***** RECORDED INFORMATION

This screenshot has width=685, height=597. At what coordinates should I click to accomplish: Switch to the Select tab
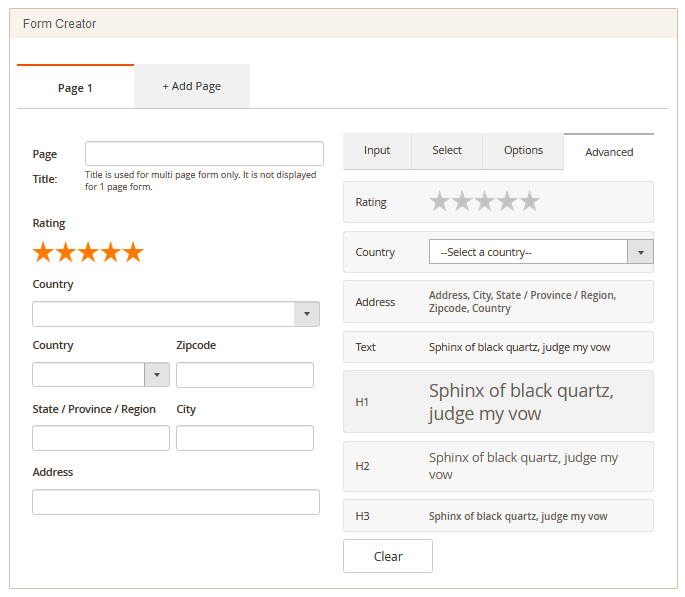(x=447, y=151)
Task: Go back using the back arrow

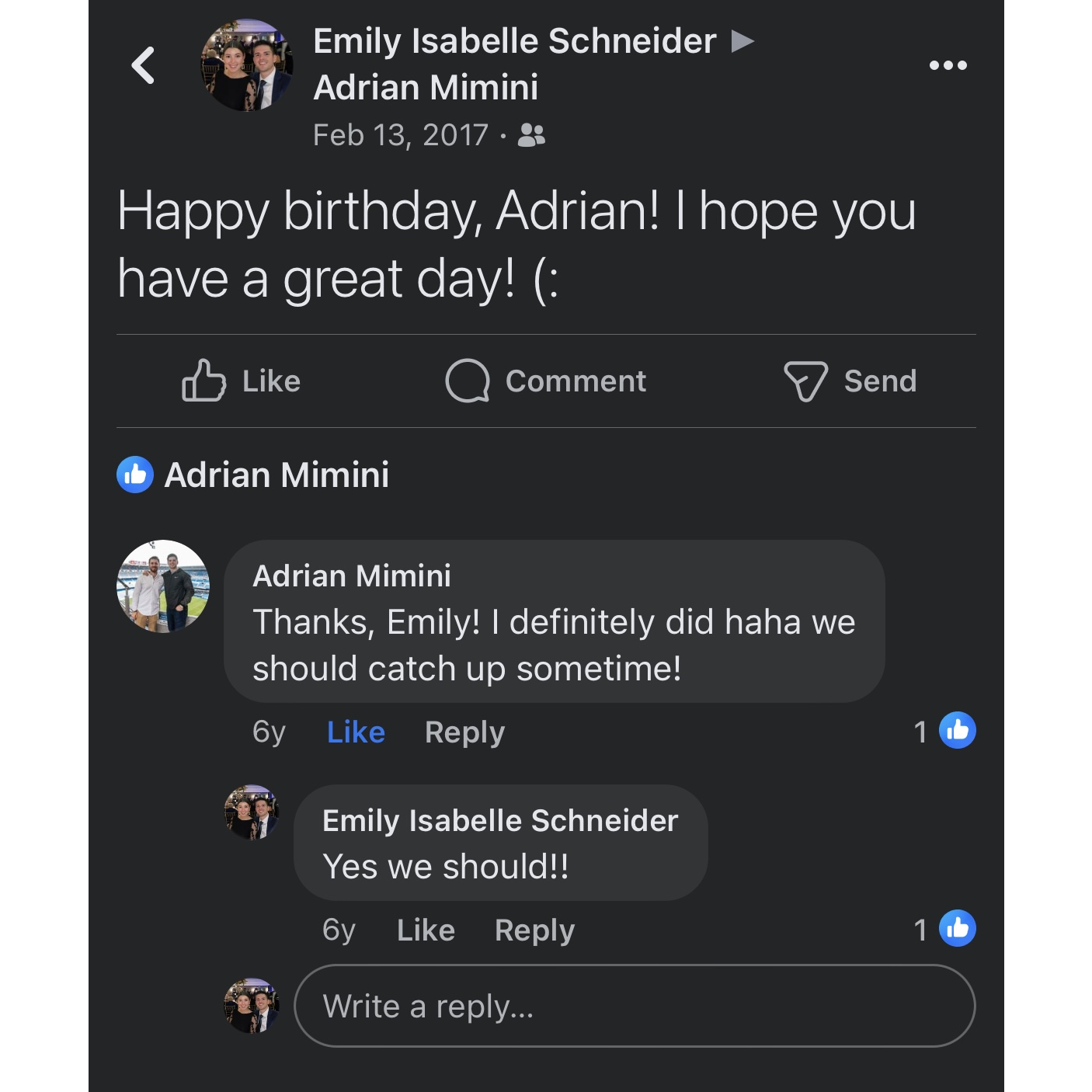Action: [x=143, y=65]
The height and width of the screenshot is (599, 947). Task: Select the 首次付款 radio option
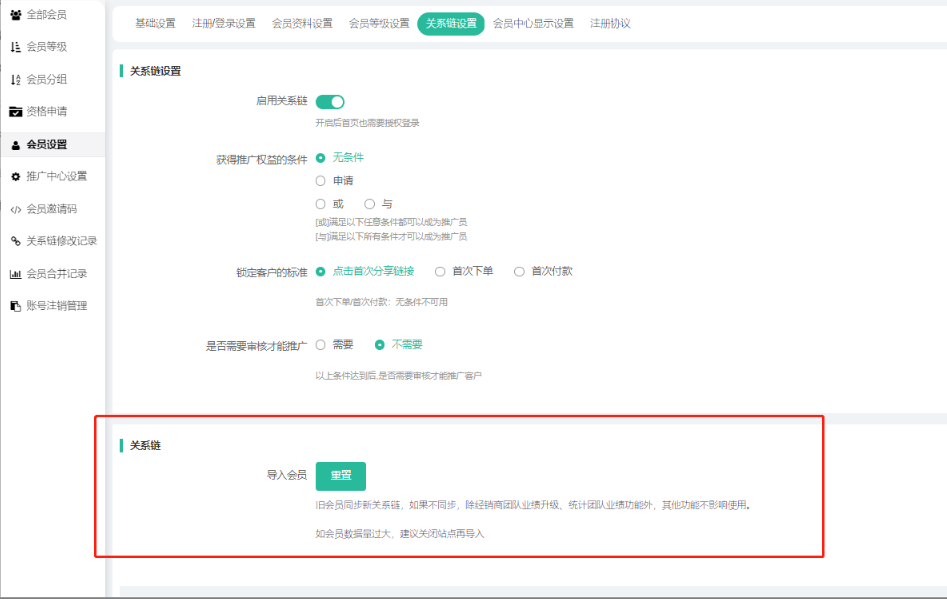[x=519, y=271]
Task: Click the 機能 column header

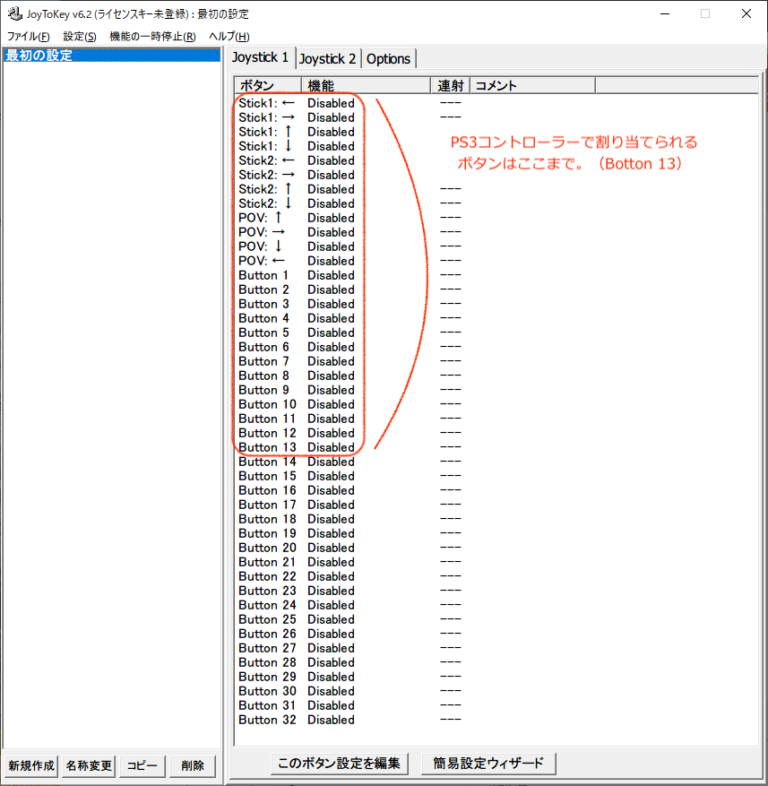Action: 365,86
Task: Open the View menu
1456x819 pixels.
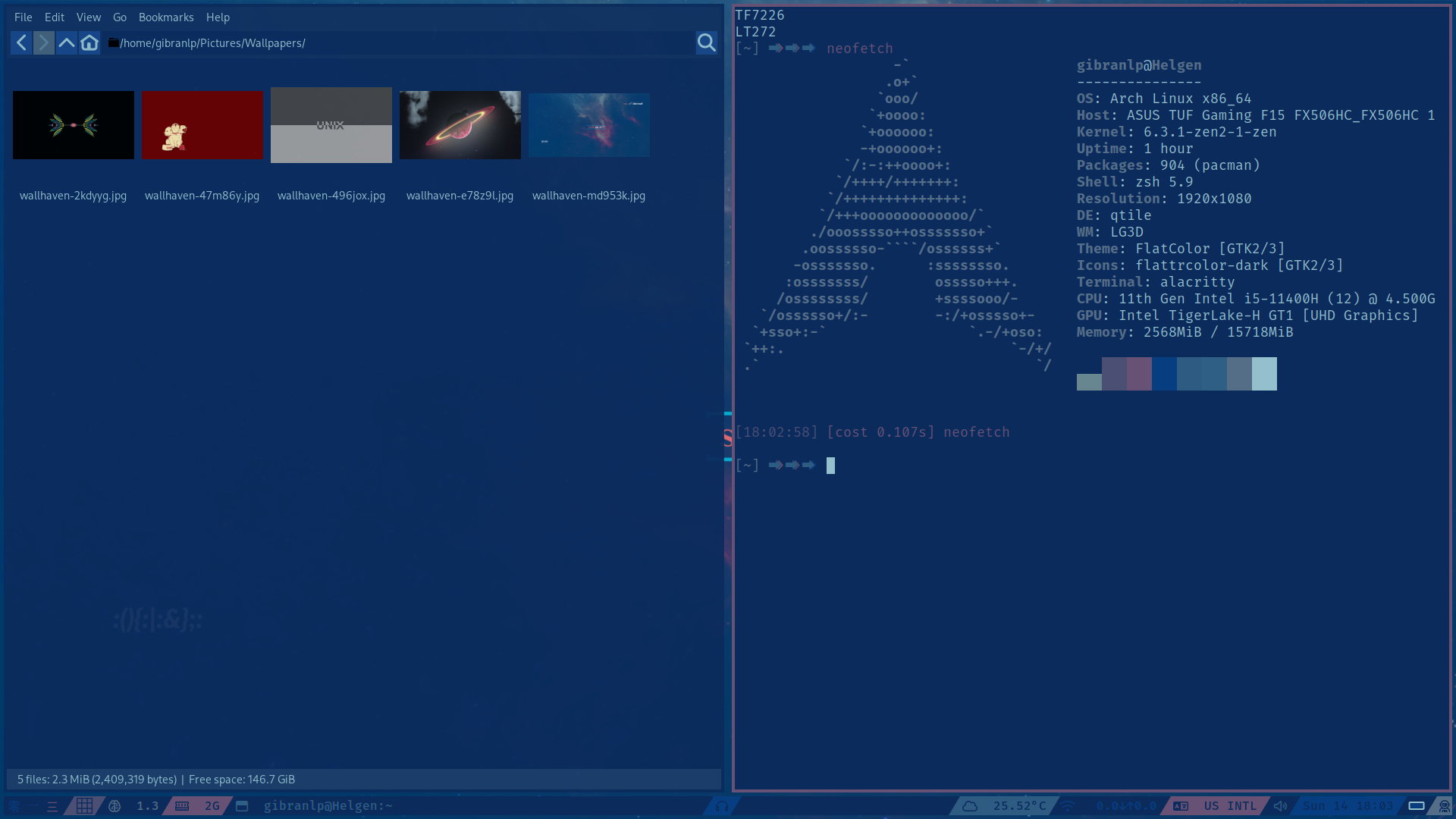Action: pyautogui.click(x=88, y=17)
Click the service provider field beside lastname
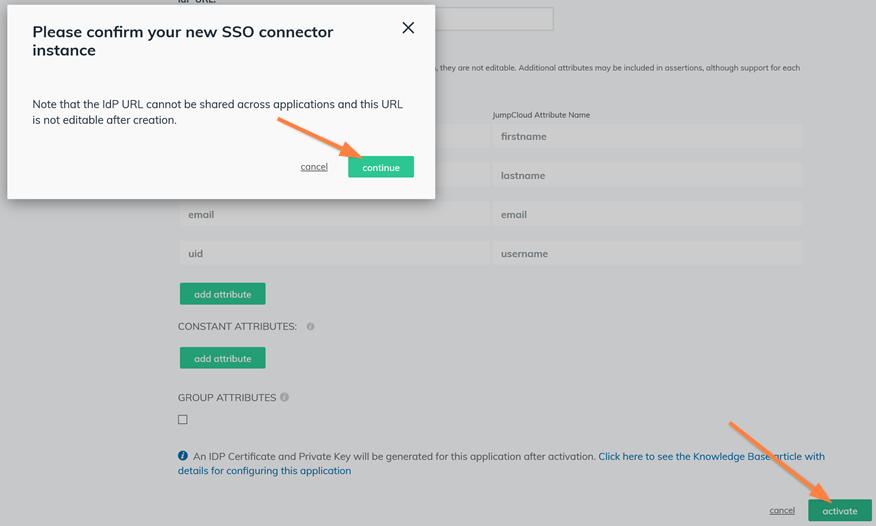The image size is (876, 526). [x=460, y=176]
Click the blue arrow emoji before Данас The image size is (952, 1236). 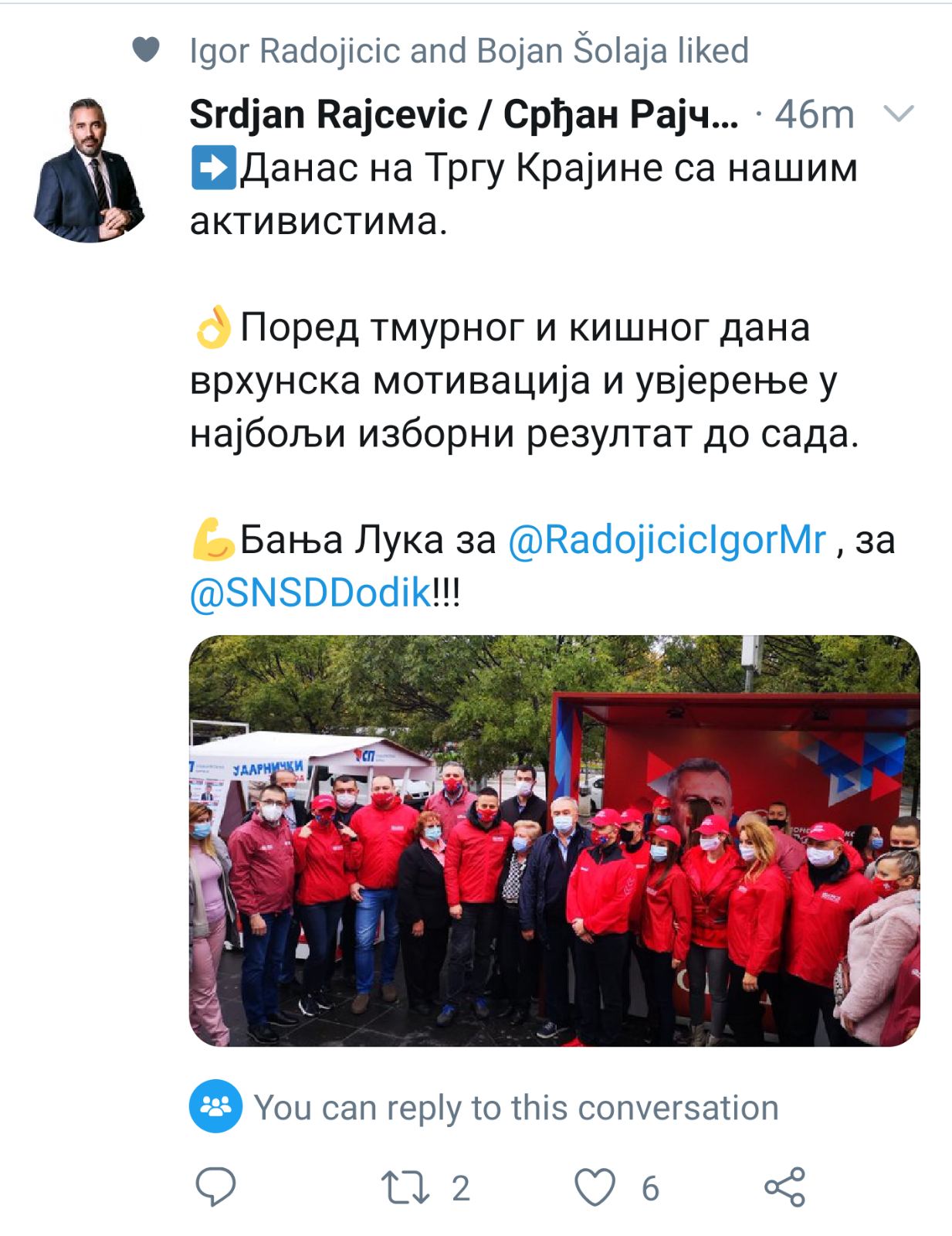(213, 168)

**********

* **WHAT TO DO**
Copy the entries again word for word, starting at the line that contains "The height and" and ending with the line that contains "The image size is (876, 526). [x=460, y=176]". Leave the pictures out of your copy.

* **SOLVED EXERCISE**
The height and width of the screenshot is (599, 947). Task: Select the 首次付款 radio option
[x=519, y=271]
Task: Click the 機能 column header

Action: 365,86
Task: Open the View menu
1456x819 pixels.
Action: pyautogui.click(x=88, y=17)
Click the service provider field beside lastname
The image size is (876, 526). [x=460, y=176]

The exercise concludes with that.